-- Begin --

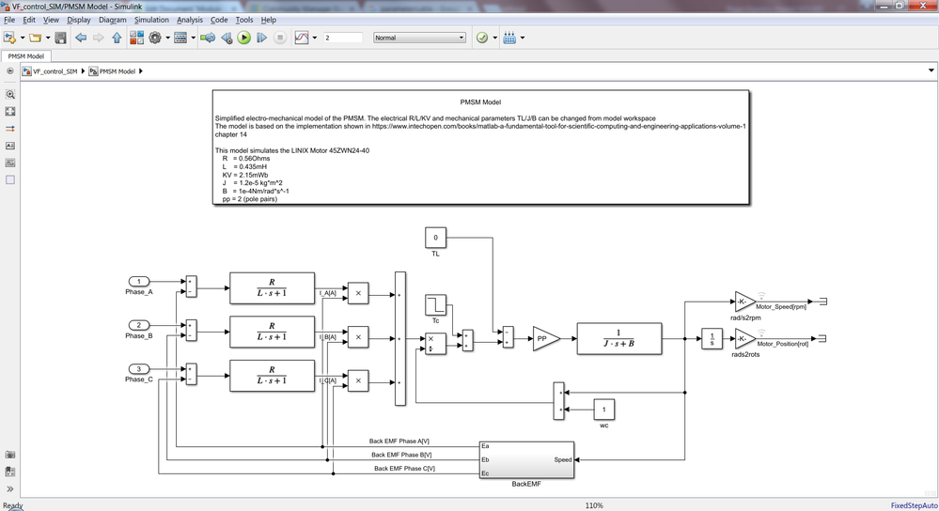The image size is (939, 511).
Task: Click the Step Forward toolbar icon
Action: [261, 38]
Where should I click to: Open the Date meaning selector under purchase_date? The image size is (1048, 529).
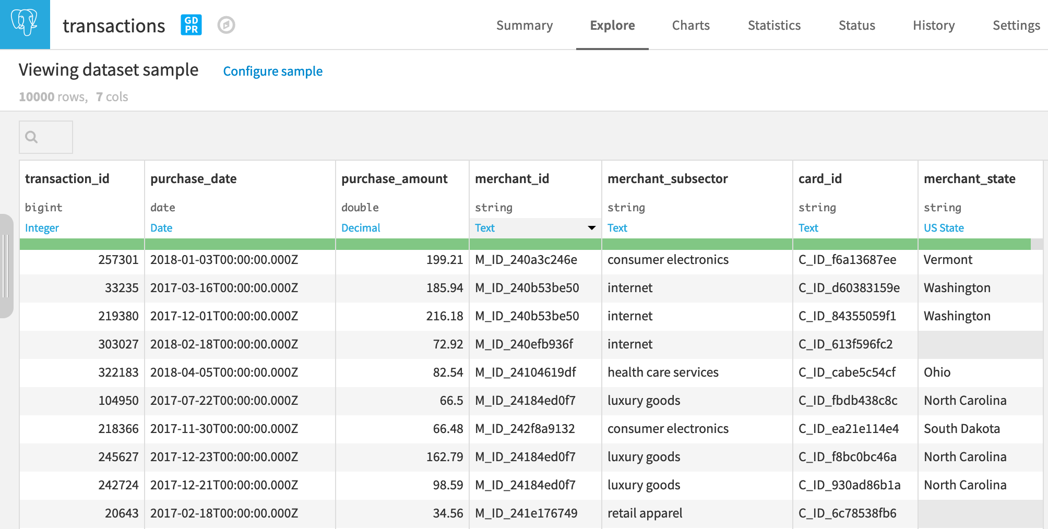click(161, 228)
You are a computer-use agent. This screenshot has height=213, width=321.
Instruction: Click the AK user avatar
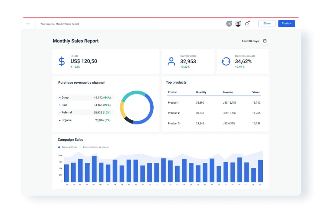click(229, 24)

-- End --
-- Begin --

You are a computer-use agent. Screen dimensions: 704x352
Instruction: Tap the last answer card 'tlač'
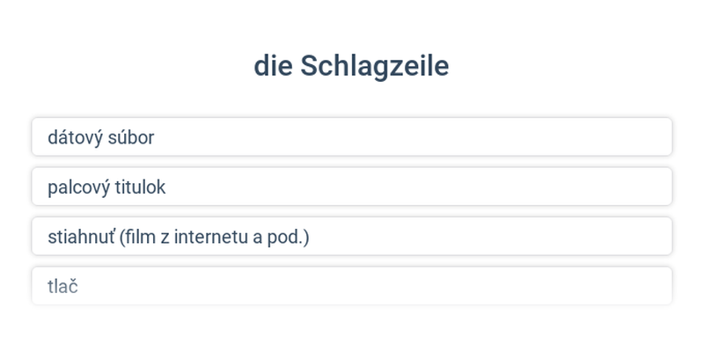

-- End --

■ Aim ■
Could you write out the material word for word, from the line with "Where should I" to the line with "click(229, 24)", both included, but without the pictures?

■ Problem solution ■
Where should I click to: Open the Date meaning selector under purchase_date? The image size is (1048, 529).
click(161, 228)
You are a computer-use agent. This screenshot has height=213, width=321.
Instruction: Click the AK user avatar
click(229, 24)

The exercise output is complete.